日本にゴルフが伝わったのは明治34年(1901年)のことだ。場所は神戸の六甲山。そのコースを作ったのはアーサー・ハロルド・グルームというイギリス人の貿易商だった。彼は六甲山の平坦地を利用して4ホールのコースを開き、外国人居留地の仲間たちとゴルフを楽しんだ。これが「神戸ゴルフ倶楽部」の起源であり、日本ゴルフ125年の出発点である。
明治の外国人居留地とゴルフ文化
19世紀後半、開国によって日本各地に外国人居留地が設けられた。横浜、神戸、長崎——港湾都市に集住した外国人たちは本国の文化を持ち込み、テニス、クリケット、そしてゴルフを楽しんだ。ゴルフはその中でも特に「上流階級の娯楽」として位置づけられ、居留地内の社交の場と密接に結びついていた。
グルームが六甲山を選んだのは偶然ではない。神戸の外国人居留地は急激な人口増加で手狭になっており、山手の別荘地として六甲山が開発されていた。グルーム自身も六甲山に別荘を持ち、その地形がゴルフコースに適していると見抜いたのだ。

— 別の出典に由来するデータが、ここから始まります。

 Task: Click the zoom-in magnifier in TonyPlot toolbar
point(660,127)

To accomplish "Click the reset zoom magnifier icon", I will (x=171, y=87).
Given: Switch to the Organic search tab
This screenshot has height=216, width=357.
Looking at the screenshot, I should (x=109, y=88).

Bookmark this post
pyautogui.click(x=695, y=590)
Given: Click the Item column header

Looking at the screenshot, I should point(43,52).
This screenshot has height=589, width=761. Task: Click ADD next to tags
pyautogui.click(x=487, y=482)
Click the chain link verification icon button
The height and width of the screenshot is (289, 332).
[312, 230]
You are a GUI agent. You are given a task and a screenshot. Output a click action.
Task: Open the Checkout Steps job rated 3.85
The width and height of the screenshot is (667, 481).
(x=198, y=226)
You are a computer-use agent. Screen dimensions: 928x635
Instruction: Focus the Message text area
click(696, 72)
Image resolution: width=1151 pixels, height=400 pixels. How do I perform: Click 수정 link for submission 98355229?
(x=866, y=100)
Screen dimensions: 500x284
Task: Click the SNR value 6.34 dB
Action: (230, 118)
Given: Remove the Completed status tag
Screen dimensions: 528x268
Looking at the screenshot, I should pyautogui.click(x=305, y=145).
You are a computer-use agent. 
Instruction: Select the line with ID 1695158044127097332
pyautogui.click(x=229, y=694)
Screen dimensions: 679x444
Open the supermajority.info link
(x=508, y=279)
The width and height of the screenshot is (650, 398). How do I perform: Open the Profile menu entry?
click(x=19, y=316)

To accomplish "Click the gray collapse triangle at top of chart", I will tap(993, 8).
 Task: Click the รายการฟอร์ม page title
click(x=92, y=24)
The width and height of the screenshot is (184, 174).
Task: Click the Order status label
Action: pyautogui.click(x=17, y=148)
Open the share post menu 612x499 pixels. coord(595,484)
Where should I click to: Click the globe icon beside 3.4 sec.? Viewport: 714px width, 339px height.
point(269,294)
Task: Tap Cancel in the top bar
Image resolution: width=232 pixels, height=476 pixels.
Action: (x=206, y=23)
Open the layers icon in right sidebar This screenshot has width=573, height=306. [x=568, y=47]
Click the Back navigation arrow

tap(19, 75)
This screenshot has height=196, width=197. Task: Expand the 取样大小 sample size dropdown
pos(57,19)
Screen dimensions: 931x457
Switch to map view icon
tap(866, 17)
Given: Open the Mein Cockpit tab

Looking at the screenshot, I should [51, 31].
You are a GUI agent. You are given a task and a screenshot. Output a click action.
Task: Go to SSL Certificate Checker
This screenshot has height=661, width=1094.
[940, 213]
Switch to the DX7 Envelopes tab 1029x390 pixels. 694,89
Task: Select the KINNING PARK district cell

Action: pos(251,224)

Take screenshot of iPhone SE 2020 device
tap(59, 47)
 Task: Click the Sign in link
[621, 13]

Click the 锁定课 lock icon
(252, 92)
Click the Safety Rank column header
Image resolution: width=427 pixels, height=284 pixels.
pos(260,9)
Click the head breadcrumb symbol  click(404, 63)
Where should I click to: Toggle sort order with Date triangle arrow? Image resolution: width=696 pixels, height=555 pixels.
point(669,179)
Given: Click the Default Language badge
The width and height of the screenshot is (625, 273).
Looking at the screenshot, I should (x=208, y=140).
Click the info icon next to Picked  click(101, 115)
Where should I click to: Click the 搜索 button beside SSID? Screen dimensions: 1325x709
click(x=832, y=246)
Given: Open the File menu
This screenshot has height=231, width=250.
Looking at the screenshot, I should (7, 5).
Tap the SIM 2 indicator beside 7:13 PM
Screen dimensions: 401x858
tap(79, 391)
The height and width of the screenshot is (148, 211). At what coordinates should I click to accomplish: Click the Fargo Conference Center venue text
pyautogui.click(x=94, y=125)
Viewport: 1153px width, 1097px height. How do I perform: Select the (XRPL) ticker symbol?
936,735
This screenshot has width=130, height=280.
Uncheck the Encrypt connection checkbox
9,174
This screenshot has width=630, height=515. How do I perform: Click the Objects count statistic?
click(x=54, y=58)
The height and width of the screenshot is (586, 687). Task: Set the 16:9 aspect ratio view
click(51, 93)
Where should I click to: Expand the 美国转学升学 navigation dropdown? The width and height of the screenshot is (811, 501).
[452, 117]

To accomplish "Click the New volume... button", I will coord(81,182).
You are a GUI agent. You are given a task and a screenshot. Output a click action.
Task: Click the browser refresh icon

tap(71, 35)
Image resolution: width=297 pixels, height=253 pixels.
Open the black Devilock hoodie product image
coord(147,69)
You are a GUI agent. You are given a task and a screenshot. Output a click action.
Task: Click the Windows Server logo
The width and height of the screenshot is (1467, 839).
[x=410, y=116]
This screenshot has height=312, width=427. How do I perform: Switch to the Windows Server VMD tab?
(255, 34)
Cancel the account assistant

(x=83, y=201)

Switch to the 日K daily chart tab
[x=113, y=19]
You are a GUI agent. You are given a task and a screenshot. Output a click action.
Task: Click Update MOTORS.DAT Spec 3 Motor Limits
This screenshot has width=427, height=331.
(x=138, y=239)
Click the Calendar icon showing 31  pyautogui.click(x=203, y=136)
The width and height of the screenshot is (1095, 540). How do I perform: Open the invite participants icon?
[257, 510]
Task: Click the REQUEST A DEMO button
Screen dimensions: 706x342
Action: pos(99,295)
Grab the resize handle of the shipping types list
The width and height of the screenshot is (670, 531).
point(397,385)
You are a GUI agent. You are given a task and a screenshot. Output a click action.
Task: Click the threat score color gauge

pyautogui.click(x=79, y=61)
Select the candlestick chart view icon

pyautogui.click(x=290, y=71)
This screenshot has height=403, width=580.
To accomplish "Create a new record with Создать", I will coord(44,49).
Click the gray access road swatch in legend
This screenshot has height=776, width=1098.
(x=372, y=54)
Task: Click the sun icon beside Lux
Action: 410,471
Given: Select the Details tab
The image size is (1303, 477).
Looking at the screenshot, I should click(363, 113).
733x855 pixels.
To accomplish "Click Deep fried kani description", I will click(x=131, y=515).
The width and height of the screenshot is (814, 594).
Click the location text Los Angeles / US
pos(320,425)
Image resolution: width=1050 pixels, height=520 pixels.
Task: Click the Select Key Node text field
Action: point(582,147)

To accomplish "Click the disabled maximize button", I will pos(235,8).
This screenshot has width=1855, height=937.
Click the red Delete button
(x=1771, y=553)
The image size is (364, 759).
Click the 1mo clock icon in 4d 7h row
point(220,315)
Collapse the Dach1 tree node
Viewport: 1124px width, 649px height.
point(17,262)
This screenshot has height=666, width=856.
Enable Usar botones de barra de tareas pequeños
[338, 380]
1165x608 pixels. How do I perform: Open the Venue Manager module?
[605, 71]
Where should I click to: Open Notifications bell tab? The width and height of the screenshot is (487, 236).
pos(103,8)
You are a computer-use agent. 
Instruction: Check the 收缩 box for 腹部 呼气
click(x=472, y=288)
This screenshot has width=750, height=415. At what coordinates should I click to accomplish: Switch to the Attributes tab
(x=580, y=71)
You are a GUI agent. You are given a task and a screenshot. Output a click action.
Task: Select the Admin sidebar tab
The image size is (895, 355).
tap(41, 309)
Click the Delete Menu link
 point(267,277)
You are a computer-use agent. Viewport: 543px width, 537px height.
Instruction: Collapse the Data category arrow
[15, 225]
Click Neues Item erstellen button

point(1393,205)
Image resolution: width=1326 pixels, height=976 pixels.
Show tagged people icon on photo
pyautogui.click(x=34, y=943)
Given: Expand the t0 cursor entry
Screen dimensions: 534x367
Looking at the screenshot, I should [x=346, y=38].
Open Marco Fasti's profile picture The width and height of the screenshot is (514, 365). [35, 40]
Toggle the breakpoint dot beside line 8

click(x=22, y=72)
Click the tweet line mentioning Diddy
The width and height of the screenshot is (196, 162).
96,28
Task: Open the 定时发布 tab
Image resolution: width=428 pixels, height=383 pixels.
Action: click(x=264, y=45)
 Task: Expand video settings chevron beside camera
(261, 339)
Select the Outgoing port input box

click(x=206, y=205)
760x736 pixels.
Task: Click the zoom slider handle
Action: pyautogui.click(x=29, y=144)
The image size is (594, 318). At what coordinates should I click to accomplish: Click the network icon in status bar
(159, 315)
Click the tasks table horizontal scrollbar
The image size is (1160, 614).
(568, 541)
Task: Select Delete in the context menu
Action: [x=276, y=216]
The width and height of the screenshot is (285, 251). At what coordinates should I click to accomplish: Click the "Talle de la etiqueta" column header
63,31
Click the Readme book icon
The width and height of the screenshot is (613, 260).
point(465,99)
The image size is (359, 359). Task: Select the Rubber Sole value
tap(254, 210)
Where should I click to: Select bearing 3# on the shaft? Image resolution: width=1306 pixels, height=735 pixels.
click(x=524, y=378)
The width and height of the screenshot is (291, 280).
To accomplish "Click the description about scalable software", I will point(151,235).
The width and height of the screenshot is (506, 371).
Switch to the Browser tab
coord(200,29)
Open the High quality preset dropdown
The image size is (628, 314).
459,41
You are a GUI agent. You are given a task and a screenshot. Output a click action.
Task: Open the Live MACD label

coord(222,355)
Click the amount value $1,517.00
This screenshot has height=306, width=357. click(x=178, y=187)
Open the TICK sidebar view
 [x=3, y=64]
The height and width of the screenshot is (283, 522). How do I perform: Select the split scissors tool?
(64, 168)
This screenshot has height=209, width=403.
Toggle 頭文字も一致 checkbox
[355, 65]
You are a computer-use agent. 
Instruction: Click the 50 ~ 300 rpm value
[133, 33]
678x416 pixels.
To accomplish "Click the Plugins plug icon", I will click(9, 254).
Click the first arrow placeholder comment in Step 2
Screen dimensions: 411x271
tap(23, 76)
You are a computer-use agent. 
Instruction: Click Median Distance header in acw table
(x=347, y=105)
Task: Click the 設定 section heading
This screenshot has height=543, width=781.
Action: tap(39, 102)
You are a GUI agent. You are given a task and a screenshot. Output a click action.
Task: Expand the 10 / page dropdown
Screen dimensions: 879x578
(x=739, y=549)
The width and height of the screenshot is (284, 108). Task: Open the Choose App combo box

1903年には正式に「神戸ゴルフ倶楽部」が設立され、ホール数も6ホールに拡張された。当初の会員はほぼ全員が外国人だったが、徐々に日本人会員も加わるようになった。
横浜・東京へのゴルフの広がり
神戸に続き、1905年には横浜ゴルフ協会が設立され、1913年には東京ゴルフ倶楽部(駒沢)が開設された。東京ゴルフ倶楽部の設立には渋沢栄一の息子・渋沢武之助も関わっており、財界人たちがゴルフを社交の道具として積極的に取り入れていったことがわかる。
大正・昭和期の普及と日本独自の発展
大正時代(1912〜1926年)に入ると、ゴルフは外国人の遊びから日本人の遊びへと変容し始めた。1914年には茨木カンツリー倶楽部(大阪府)が開設され、1920年には鳴尾ゴルフ倶楽部(兵庫県)が設立された。関西を中心にゴルフクラブが次々と誕生し、日本人プロゴルファーも少しずつ育っていった。
日本初の国産ゴルフクラブが製造されたのも大正時代の末期のことだ。それまでは英国製の道具を輸入するしかなく、コストが普及の妨げとなっていた。国産化によってゴルフ道具が手に入りやすくなり、競技人口の拡大につながっていった。
昭和に入ると、1927年には全日本オープンゴルフ選手権(現・日本オープン)が初開催された。日本のプロゴルフの歴史において記念すべき第一歩だ。この大会で初代チャンピオンに輝いたのは宮本留吉——以後、宮本は日本ゴルフ界の草分けとして活躍し続けた。
1940年東京五輪と幻のゴルフ競技
あまり知られていない歴史的事実がある。1940年に開催が予定されていた東京オリンピックでは、ゴルフが競技種目として計画に含まれていた。しかし日中戦争の泥沼化を受けて日本はオリンピックの開催権を返上し、大会自体が中止となった。もし1940年東京五輪が開催されていれば、ゴルフは1904年セントルイス五輪以来36年ぶりに五輪競技として復活していたことになる。
日本プロゴルフ協会の設立と戦後の発展
第二次世界大戦後、日本のゴルフは復興とともに急速な発展を遂げた。進駐軍の将校たちがゴルフを楽しんだことも、戦後のゴルフ普及に一役買った面がある。
1954年には日本女子オープンゴルフ選手権が創設され、女子ゴルフの組織化も進んだ。そして1957年、日本プロゴルフ協会(JPGA)が設立された。JPGAの設立は日本プロゴルフの制度的な基盤を作り上げ、ツアー競技の体系化につながった。
1970年代には尾崎将司(ジャンボ尾崎)が日本ツアーを席巻し、青木功、中島常幸とともに「AON時代」を築いた。この時代、日本のゴルフ人口は爆発的に増加し、バブル経済期(1980年代後半)にはゴルフ会員権が億単位で取引されるバブルも経験した。
現代への系譜——世界で戦う日本人ゴルファー
松山英樹が2021年マスターズで日本人初のメジャー優勝を果たしたとき、日本中が沸いた。しかしその背景には、神戸・六甲山からの120年の積み重ねがある。
今日の日本には約2300コース(世界第2位の数)があり、ゴルフ人口は約550万人に達する。賞金女王を何度も輩出してきた女子ゴルフは国内最高水準のエンターテインメントとして確立され、渋野日向子や古江彩佳ら若い世代が世界舞台に挑んでいる。
アーサー・グルームが六甲山の土を掘ってホールを作った日から125年。貿易港の外国人の娯楽だったゴルフは、今や日本の文化の一部として根を張っている。